> _Page_:
In some embodiments, tampering detection circuitry 208 may retrieve the digital document from a storage device (e.g., storage device 110, memory 204, or the like) and/or from communications hardware 206 and subsequently read the binary data associated with the digital document. To read the digital document's binary data, tampering detection circuitry 208 may retrieve metadata associated with the digital document, such as the file format so the tampering detection engine can correctly interpret the digital documents binary data. For example, assuming the digital document is in a common image format, such as a JPEG or PNG, the tampering detection circuitry may follow the compression and encoding algorithms specific to the image format to accurately interpret the binary data associated with the digital document. Subsequently, tampering detection circuitry 208 may parse the binary data to identify characteristics about the digital document, such as the number of color channels, how the numerical values representing the colors of pixels are represented (e.g., an encoding scheme), or the like. In some embodiments, if the digital document is in RGB format, tampering detection circuitry 208 may read the data associated with the red channel, green channel, and the blue channel for each pixel and store the data as a set of RGB values associated with the digital document.
Alternatively, if the digital document uses an encoding scheme that deviates from a red, green, and blue color model, tampering detection circuitry 208 may use any suitable technique to extract the set of RGB values associated with the digital document, such as a reference table, performing a color space conversion, decoding algorithms, or the like. For example, assume the digital document is encoded using a color space that is different than RGB, such as a YUV color space. Tampering detection circuitry 208 may calculate a color space conversion that converts the set of YUV encoded values to a set of RGB values.
As shown by operation 604, the apparatus 200 includes means, such as memory 204, tampering detection circuitry 208, or the like, for retrieving the standard data template's set of red, green, and blue values (hereinafter referred to as a historical set of RGB values) associated with the digital document. A historical set of RGB values may describe a set of values that represent the amount of red, green, and blue light that is used to create each pixel in a standard data template. For example, assume the received digital document is a completed loan application. In this example, the historical set of RGB values may be a set of RGB values associated with the standard data template, where the standard data template is a digital document of the loan application that has not been edited and/or completed.

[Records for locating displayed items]
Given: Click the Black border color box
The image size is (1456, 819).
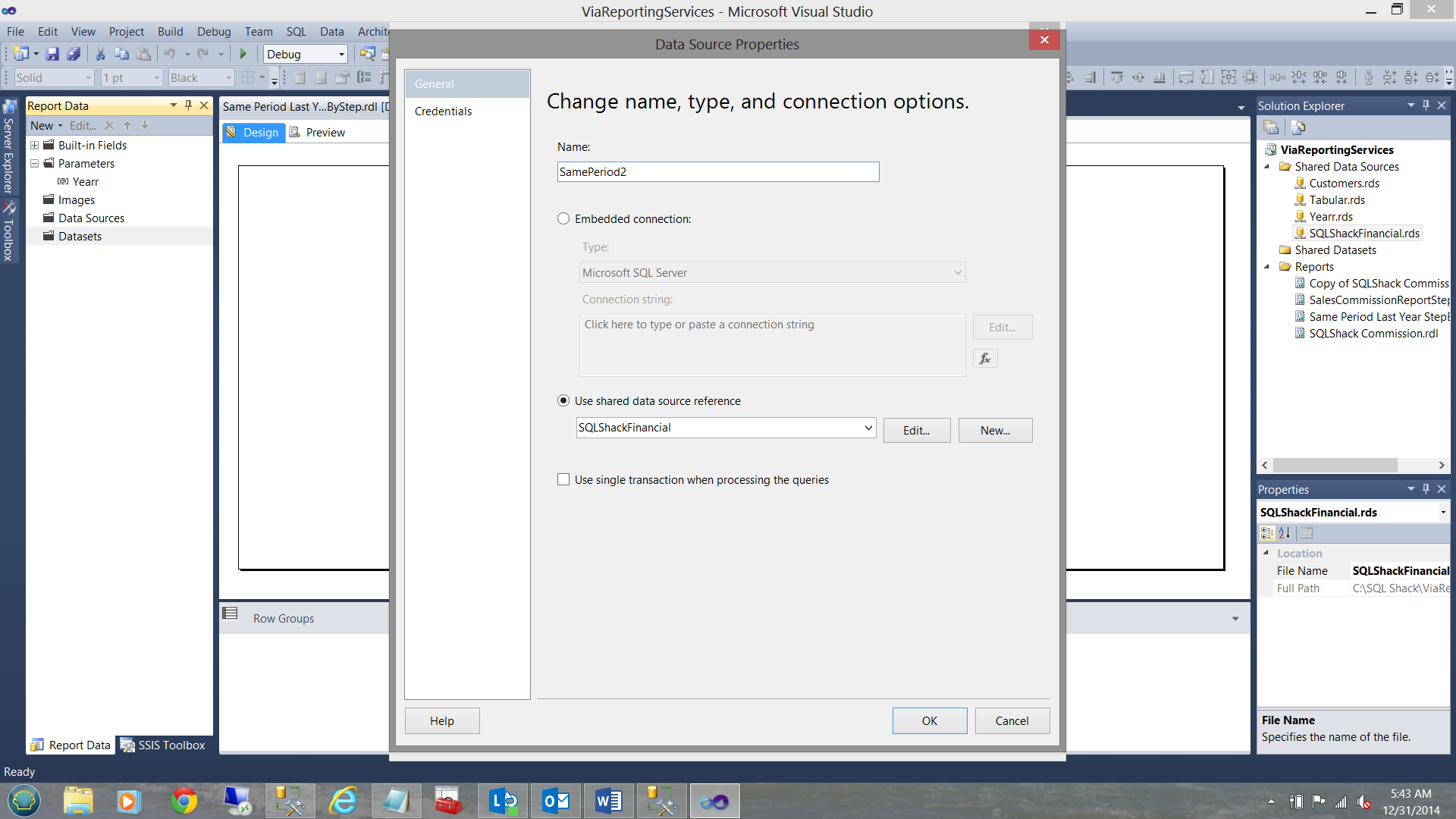Looking at the screenshot, I should 200,78.
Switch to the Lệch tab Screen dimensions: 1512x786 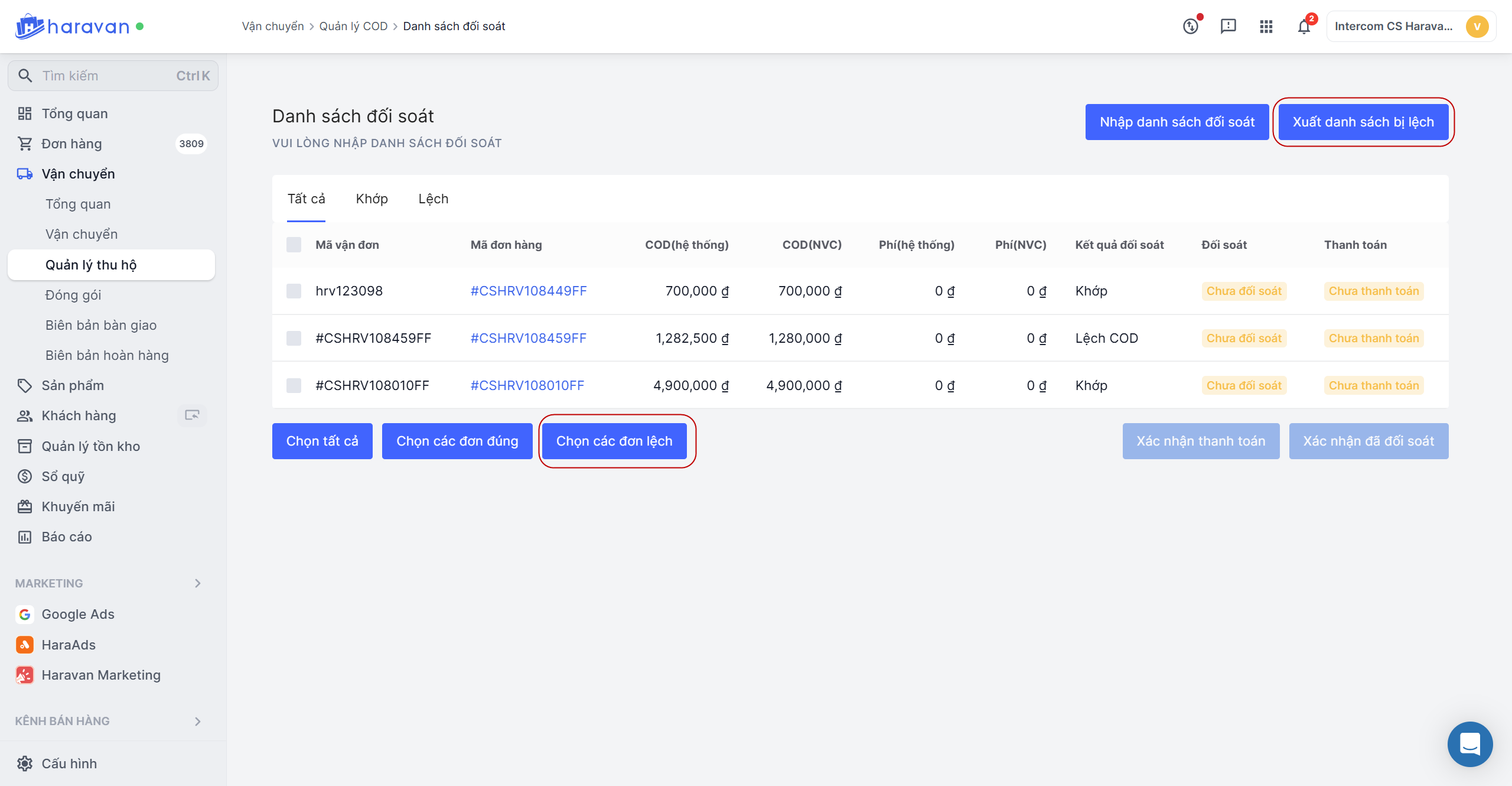pos(433,199)
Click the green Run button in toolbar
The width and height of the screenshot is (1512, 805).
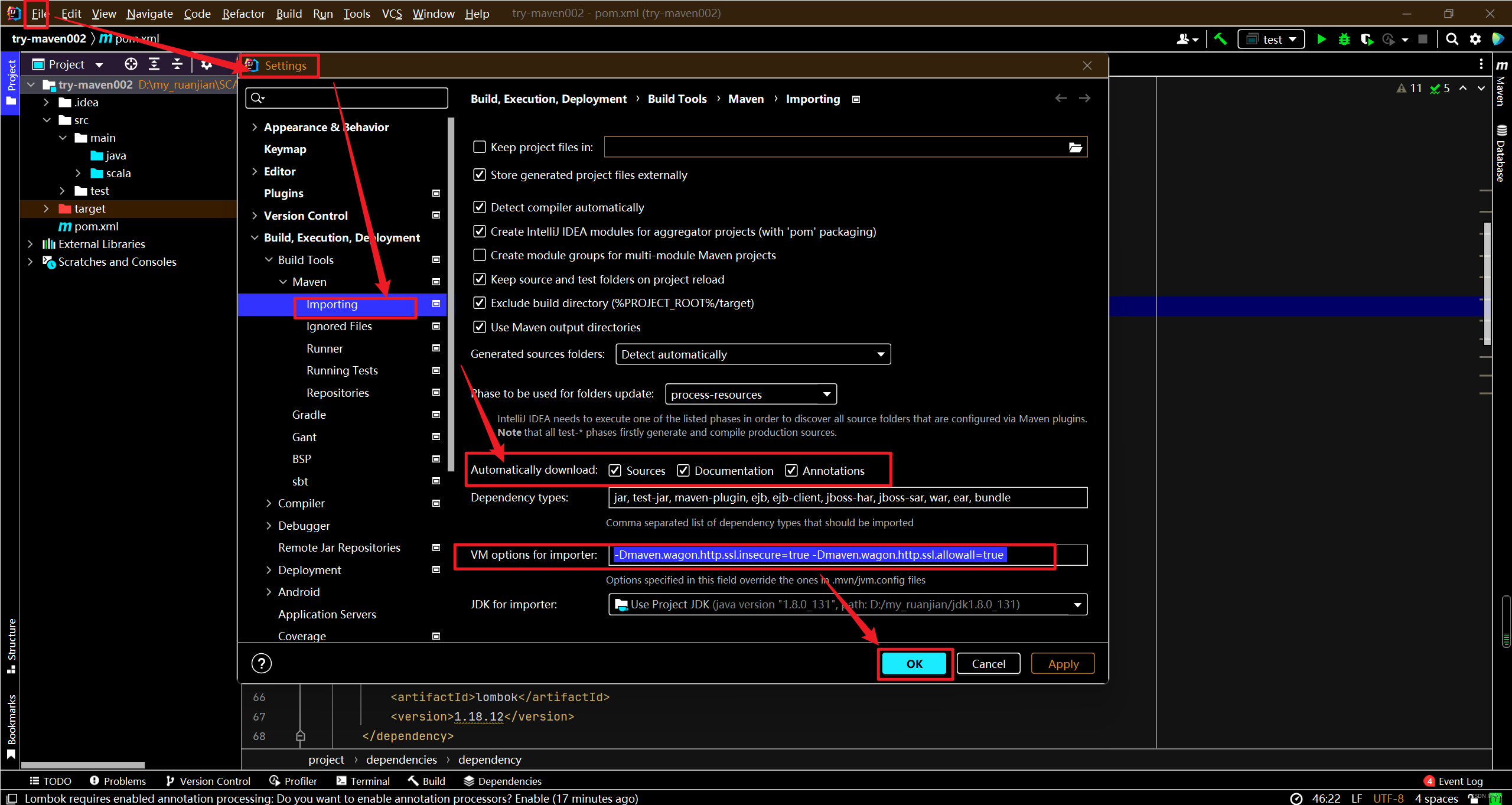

> _Tasks to carry out_:
A - Reproduce the passage on tampering detection word for word, from start to finish.
B - Count the lines of the rows that contain the string "Click", matching case exactly, and give only the number.
The passage on tampering detection and the rows are unrelated material.

> _Expected answers_:
A -
In some embodiments, tampering detection circuitry 208 may retrieve the digital document from a storage device (e.g., storage device 110, memory 204, or the like) and/or from communications hardware 206 and subsequently read the binary data associated with the digital document. To read the digital document's binary data, tampering detection circuitry 208 may retrieve metadata associated with the digital document, such as the file format so the tampering detection engine can correctly interpret the digital documents binary data. For example, assuming the digital document is in a common image format, such as a JPEG or PNG, the tampering detection circuitry may follow the compression and encoding algorithms specific to the image format to accurately interpret the binary data associated with the digital document. Subsequently, tampering detection circuitry 208 may parse the binary data to identify characteristics about the digital document, such as the number of color channels, how the numerical values representing the colors of pixels are represented (e.g., an encoding scheme), or the like. In some embodiments, if the digital document is in RGB format, tampering detection circuitry 208 may read the data associated with the red channel, green channel, and the blue channel for each pixel and store the data as a set of RGB values associated with the digital document.
Alternatively, if the digital document uses an encoding scheme that deviates from a red, green, and blue color model, tampering detection circuitry 208 may use any suitable technique to extract the set of RGB values associated with the digital document, such as a reference table, performing a color space conversion, decoding algorithms, or the like. For example, assume the digital document is encoded using a color space that is different than RGB, such as a YUV color space. Tampering detection circuitry 208 may calculate a color space conversion that converts the set of YUV encoded values to a set of RGB values.
As shown by operation 604, the apparatus 200 includes means, such as memory 204, tampering detection circuitry 208, or the like, for retrieving the standard data template's set of red, green, and blue values (hereinafter referred to as a historical set of RGB values) associated with the digital document. A historical set of RGB values may describe a set of values that represent the amount of red, green, and blue light that is used to create each pixel in a standard data template. For example, assume the received digital document is a completed loan application. In this example, the historical set of RGB values may be a set of RGB values associated with the standard data template, where the standard data template is a digital document of the loan application that has not been edited and/or completed.

B - 2